How it works

AI image detection is a stack of signals, not a single magic test.

A good AI picture check combines automated detectors, visual inspection, metadata review and provenance research. Each signal can be useful. None of them is perfect alone.

Core idea

Detectors compare an image to patterns learned from real and synthetic media.

Most tools are trained on large sets of camera photos, edited images and AI-generated examples. When you upload a picture, the detector estimates whether the file resembles known generated images more than ordinary photos. That estimate is usually shown as a confidence score.

Classifier

Real versus generated examples

A classifier learns statistical differences between human-captured images and images from generators such as Midjourney, DALL-E, Stable Diffusion, Firefly, Flux or other systems. It does not know the truth; it compares patterns.

Features

Texture, edges and detail density

AI images can contain overly smooth skin, repeated background details, inconsistent micro-texture or edges that look sharp in one area and melted in another. Detectors can use these patterns as input features.

Confidence

Scores are probabilities

A high AI score means “this looks similar to synthetic examples in the detector’s training data.” It does not prove intent, authorship, copyright status or whether a human later edited the image.

Technical signals

What automated detectors may examine.

Different tools use different models, but these are common categories behind AI-generated image detection.

Pixels

Pixel-level analysis

The detector reviews color transitions, local contrast, noise, edges and the way detail changes across the frame. Real sensors, lenses and compression pipelines often leave different patterns than image generators.

Frequency

Frequency-domain traces

Some systems transform the image into frequency space to look for hidden regularities. Diffusion denoising, upscaling and resampling can leave subtle signals that are not obvious at normal zoom.

Artifacts

Semantic mistakes

Generated images may contain wrong fingers, impossible object connections, unreadable text, inconsistent reflections, broken logos or background objects that make no physical sense.

Compression

JPEG and resizing history

Social platforms recompress images. Screenshots, crops and filters can destroy useful signals or create new artifacts that confuse detectors.

Metadata

EXIF and software tags

Metadata can show camera model, editing software, timestamps or creator credentials. But metadata is often stripped by apps and can sometimes be edited, so absence is not proof.

Provenance

C2PA and content credentials

Some images include signed provenance data that records creation or editing history. This can help, but many images online still have no reliable provenance trail.

Why results disagree

Two detectors can give different answers on the same file.

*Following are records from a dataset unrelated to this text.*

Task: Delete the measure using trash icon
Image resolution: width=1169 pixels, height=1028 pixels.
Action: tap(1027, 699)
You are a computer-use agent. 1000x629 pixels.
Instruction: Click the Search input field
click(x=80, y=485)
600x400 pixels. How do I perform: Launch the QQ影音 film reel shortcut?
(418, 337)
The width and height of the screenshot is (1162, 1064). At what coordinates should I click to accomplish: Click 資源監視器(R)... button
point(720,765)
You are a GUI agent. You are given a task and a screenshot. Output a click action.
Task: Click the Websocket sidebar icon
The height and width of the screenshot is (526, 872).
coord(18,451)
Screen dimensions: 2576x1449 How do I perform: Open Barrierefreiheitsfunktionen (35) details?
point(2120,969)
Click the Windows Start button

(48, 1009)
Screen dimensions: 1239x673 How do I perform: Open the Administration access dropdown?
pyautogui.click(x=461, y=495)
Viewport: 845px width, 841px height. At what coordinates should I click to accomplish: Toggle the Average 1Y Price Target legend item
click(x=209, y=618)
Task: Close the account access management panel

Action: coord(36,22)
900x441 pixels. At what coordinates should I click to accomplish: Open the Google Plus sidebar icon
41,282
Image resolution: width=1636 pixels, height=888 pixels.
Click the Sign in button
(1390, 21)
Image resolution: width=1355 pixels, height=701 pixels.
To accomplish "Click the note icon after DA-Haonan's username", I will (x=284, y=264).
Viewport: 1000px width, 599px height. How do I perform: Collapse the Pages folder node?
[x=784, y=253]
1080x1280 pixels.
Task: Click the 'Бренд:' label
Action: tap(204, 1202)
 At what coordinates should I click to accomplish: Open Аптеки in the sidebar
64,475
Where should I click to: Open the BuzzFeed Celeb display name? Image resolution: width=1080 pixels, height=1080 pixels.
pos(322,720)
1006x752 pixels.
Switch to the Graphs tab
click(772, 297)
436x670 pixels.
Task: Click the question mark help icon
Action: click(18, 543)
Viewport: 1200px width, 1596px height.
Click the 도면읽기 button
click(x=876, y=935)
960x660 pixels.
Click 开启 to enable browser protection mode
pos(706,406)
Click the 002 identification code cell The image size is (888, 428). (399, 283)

Disagreement is normal. A detector trained on one set of generators may miss another model. A tool tuned for deepfakes may behave differently from one tuned for product images or artwork.

ProblemWhat happensWhat to do
New generatorThe detector may not have seen enough examples from the latest model.Use multiple tools and rely more on source history.
Edited imageHuman edits, inpainting, filters or upscaling can change the signal.Find the oldest available version and compare variants.
ScreenshotInterface compression and resampling can hide original clues.Ask for the original file when the decision matters.
Stylized real photoHeavy retouching, HDR, beauty filters or CGI-like lighting can look synthetic.Check photographer, shoot context and other images from the same set.

Practical workflow

Use this order for better decisions.

This workflow is slower than uploading to one detector, but it is much safer for journalism, schools, marketplaces, client work and sensitive claims.

1

Preserve the original

Save the highest-resolution file and note where you got it. Do not rely on a cropped social preview.

2

Run two checks

Use at least two detector websites. Treat disagreement as a review flag, not as a tie to break casually.

3

Inspect manually

Zoom into text, hands, reflections, shadows, faces, logos, background objects and repeated textures.

4

Verify provenance

Use reverse image search, archive pages, uploader history, disclosure notes and related images from the same scene.